Joe Hoare

Personal information
- Full name: Joseph Henry Hoare
- Date of birth: November 1881
- Place of birth: Southampton, England
- Date of death: 24 March 1947 (aged 65)
- Place of death: West End, Hampshire, England
- Position: Full-back

Youth career
- Southampton Oxford

Senior career*
- Years: Team / Apps / (Gls)
- 1902–1903: Southampton / 4 / (0)
- 1903–1904: Liverpool / 7 / (0)
- 1904–1905: Southampton / 3 / (0)
- 1905–1908: Bitterne Guild
- 1908–1909: Salisbury City
- 1909–1912: Bitterne Guild
- 1912–1914: Woolston

= Joe Hoare =

English footballer (1881–1947)

Joseph Henry Hoare (November 1881 – 24 March 1947) was an English professional footballer who played as a full-back for Southampton and Liverpool in the 1900s.

==Playing career==
Hoare was born in Southampton and trained as a carpenter and joiner, playing amateur football with Southampton Oxford F.C. He joined Southern League champions Southampton F.C. in 1902 and became understudy to England international George Molyneux. He made his debut on 25 October 1902 in a 2–0 victory over Luton Town but only made three further appearances during the 1902–03 season, at the end of which the "Saints" re-claimed the Southern League championship for the fifth time in seven years. Although he was considered to be "handicapped by a lack of weight, (he) more than compensated for this with his pluck and endurance". At the end of the season he received offers from Reading and Liverpool and chose the latter.
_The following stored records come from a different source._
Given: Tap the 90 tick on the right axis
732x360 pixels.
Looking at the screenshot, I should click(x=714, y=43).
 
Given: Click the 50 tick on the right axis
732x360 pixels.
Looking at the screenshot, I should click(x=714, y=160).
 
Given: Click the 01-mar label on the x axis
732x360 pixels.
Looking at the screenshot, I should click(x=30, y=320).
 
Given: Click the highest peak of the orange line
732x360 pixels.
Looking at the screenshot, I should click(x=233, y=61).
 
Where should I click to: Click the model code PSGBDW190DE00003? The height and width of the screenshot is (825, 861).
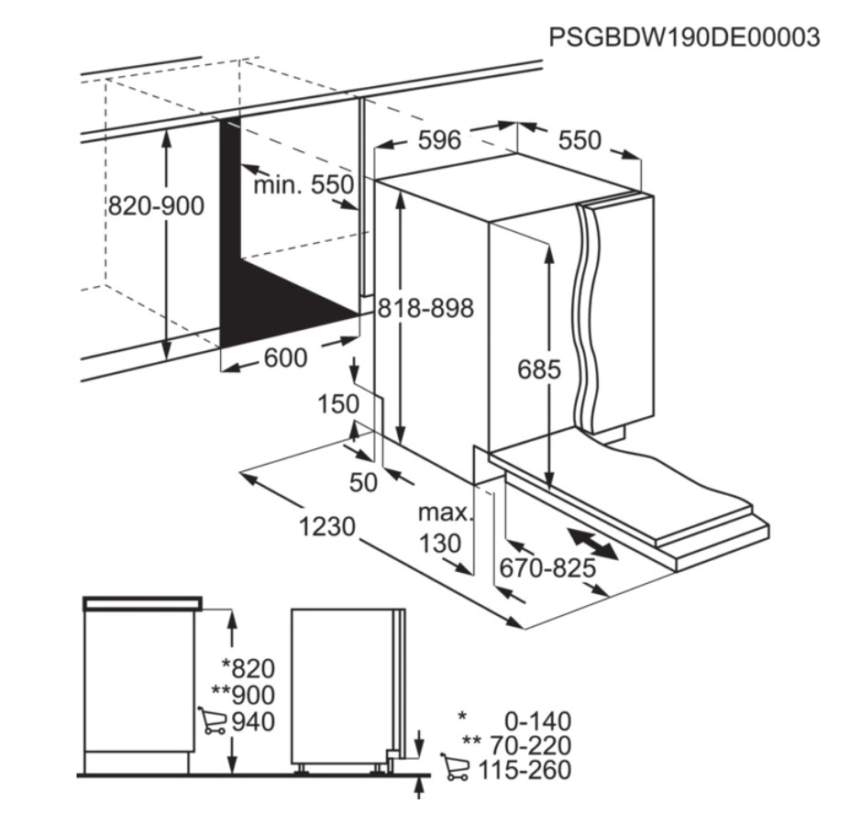(x=685, y=38)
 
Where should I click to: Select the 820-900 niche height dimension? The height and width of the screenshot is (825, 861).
(x=156, y=206)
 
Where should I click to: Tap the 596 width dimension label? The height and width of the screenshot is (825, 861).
(x=439, y=140)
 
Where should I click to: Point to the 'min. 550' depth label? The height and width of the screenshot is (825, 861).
(x=304, y=185)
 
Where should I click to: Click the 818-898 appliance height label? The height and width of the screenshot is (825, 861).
(x=425, y=309)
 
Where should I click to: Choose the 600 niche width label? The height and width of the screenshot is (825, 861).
(x=285, y=358)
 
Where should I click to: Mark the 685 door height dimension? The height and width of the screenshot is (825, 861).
(x=539, y=369)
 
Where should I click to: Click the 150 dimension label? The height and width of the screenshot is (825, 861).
(x=338, y=404)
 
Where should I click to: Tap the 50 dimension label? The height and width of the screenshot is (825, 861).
(x=363, y=483)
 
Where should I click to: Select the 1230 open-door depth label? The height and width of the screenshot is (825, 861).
(x=327, y=527)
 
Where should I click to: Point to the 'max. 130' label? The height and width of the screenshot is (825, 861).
(x=443, y=528)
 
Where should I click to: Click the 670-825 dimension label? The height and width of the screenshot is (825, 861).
(x=547, y=567)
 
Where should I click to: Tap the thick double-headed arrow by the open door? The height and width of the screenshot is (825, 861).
(x=593, y=544)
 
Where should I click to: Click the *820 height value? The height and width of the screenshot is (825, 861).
(x=248, y=669)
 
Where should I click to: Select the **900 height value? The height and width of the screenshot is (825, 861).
(x=243, y=696)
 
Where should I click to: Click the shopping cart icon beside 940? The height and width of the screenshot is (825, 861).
(x=212, y=720)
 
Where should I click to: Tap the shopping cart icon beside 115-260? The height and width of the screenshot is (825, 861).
(x=455, y=766)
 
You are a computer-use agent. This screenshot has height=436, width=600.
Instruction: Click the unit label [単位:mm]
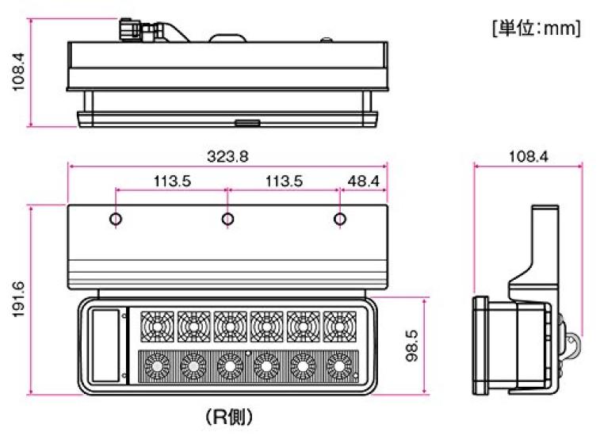tap(537, 29)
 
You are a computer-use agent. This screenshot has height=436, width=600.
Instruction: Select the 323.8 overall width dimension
tap(227, 157)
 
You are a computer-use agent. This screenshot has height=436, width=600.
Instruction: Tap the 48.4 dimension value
tap(363, 181)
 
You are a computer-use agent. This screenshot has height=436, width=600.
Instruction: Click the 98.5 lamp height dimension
tap(411, 346)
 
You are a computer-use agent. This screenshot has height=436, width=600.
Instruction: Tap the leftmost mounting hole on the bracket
tap(117, 219)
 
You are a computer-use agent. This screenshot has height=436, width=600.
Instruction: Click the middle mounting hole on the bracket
tap(227, 219)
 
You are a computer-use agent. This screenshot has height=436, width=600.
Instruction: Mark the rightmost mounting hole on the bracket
tap(339, 219)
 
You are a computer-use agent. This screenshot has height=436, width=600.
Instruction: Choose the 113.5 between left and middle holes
tap(172, 181)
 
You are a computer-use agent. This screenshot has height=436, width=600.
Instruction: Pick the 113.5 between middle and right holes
tap(283, 181)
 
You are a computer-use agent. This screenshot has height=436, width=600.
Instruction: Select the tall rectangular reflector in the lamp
tap(104, 346)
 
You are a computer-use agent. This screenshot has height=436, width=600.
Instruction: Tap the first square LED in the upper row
tap(156, 325)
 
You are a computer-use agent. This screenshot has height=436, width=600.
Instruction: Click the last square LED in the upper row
tap(339, 325)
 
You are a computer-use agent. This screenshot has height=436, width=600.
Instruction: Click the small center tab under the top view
tap(245, 123)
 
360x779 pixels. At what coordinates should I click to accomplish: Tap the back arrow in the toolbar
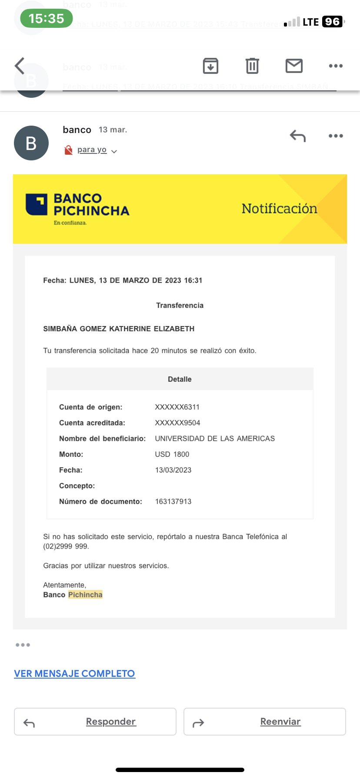pyautogui.click(x=20, y=66)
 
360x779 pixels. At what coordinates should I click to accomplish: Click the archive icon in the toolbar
pyautogui.click(x=210, y=66)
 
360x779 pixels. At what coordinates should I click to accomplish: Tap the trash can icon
pyautogui.click(x=252, y=66)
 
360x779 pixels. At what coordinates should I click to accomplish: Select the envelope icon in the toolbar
pyautogui.click(x=294, y=66)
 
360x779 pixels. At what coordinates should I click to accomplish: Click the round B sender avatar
pyautogui.click(x=31, y=143)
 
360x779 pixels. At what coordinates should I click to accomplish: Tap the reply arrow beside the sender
pyautogui.click(x=298, y=136)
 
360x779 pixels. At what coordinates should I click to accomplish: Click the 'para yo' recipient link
pyautogui.click(x=92, y=150)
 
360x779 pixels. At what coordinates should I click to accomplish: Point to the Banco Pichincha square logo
pyautogui.click(x=37, y=204)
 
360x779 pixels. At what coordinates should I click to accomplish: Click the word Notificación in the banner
pyautogui.click(x=279, y=209)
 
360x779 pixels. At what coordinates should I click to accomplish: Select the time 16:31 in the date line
pyautogui.click(x=193, y=280)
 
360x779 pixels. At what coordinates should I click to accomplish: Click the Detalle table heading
pyautogui.click(x=180, y=379)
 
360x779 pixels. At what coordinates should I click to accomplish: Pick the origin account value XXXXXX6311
pyautogui.click(x=177, y=407)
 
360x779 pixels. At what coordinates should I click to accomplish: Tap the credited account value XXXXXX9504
pyautogui.click(x=177, y=423)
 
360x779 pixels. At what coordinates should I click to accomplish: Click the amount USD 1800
pyautogui.click(x=172, y=454)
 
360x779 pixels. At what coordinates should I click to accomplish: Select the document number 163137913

He made seven league appearances for Liverpool during the 1903–04 season, his debut coming on 24 October 1903 at home to Derby Co. with his final match coming against Sheffield United also at home on 12 March 1904.

After losing his place in the Liverpool side following an accident, he decided to return to the south coast, in time for Southampton's summer tour of South America, during which they played teams representing Argentina and Uruguay, winning 8–0 and 8–1 respectively. He went on to make three further league appearances for Southampton at the start of the 1904–05 season, before giving way to new signing, Bob Benson.

He decided to retire from professional football before the end of the season and became the proprietor of a tobacconist's shop in Woolston. He then reverted to amateur football with Bitterne Guild F.C., Salisbury City and Woolston F.C., although he did make one further appearance for the Saints in the 1907 Southern Charity Cup Final.

He died at West End, Hampshire on 24 March 1947.